We’ve also found them to be uncommonly principled and generous in what they pay for expenses, too. The circuit stewards (don’t worry if you’re not a Methodist, it’s simply the senior ‘lay’ office in a Methodist circuit) had told us repeatedly that they look after their ministers.
We’ve also found it to be a lovely area for bringing up the children. The area where our manse was situated in the last appointment was pretty grim. In the Old Testament ‘salvation’ can mean being brought into a spacious place: the house here may not be spacious, but the area has that feel. We feel peaceful about our children being here.
So if I think of the move as also being a spiritual journey what have I learned so far from it? A number of things:
I’ve learned to do without some cherished possessions. However I shouldn’t sound too virtuously ascetic there, because we were able to buy a new digital SLR camera, so I can revive an old hobby. I had had to sell my old film SLR gear.

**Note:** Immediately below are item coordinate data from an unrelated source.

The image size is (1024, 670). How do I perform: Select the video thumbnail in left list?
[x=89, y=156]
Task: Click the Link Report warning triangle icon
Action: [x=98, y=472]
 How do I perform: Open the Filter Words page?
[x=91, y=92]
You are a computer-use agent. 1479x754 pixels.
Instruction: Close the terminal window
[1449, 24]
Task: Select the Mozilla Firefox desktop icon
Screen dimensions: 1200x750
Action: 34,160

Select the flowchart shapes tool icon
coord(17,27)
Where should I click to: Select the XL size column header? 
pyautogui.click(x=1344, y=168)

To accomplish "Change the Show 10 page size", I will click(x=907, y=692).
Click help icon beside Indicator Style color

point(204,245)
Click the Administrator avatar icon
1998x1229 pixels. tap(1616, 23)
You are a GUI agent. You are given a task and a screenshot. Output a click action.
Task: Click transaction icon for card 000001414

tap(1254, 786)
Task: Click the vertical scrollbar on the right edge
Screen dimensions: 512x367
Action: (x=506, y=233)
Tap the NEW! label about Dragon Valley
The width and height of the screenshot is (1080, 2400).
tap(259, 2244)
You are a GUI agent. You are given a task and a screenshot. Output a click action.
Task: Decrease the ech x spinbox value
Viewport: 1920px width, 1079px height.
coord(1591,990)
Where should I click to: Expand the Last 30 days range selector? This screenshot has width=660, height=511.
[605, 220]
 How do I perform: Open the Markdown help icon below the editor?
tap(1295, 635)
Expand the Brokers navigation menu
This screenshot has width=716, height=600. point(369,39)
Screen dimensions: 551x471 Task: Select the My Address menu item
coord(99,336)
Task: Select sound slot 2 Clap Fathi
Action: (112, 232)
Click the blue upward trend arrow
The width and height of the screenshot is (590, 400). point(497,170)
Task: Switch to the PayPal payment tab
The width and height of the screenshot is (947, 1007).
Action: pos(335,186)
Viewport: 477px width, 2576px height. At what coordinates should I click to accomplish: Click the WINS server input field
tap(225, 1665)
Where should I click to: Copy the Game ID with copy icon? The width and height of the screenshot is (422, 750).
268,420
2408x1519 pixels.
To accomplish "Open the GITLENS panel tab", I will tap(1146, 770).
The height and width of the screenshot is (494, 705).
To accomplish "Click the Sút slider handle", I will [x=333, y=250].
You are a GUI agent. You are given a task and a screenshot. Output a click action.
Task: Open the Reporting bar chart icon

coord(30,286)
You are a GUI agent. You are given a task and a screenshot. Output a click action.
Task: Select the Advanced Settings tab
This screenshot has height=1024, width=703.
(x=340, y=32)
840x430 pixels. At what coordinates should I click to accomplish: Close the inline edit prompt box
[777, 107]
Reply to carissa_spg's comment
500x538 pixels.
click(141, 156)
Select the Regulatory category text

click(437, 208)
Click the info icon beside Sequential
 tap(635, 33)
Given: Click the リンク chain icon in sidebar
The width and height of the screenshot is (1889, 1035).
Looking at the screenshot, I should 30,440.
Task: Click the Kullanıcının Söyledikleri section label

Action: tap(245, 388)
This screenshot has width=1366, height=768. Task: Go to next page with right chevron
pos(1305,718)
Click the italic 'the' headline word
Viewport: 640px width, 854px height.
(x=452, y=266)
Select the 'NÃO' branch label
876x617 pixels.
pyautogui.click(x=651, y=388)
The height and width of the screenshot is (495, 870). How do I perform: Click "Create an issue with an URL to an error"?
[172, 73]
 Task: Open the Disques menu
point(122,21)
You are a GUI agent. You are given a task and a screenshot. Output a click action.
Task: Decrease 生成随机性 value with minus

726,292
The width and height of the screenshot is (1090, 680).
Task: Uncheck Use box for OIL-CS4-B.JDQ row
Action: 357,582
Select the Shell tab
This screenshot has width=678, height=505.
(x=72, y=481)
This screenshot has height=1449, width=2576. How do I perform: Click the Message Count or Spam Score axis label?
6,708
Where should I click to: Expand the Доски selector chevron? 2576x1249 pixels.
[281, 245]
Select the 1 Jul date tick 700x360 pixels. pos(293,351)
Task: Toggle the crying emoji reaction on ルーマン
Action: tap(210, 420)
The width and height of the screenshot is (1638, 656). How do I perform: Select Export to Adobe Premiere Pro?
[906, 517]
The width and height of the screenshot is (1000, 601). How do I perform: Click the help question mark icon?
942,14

Then there is the love we have received. It’s been amazing. The mantra we kept hearing, “We look after our ministers”, had been hard to believe before we came, mainly due to previous bad experiences, where much was trumpeted and little delivered. I have to learn not to let old scars damage the way I treat new people. I thought I was better at that than I obviously am.
Not that I am expecting a picnic here. I am clearly in a different spiritual tradition to at least two of the three churches I am serving, but we’ll see how it goes. We firmly believed God had led us to accept this appointment, and we wait to see some of the reasons why he brought us here. Watch this space.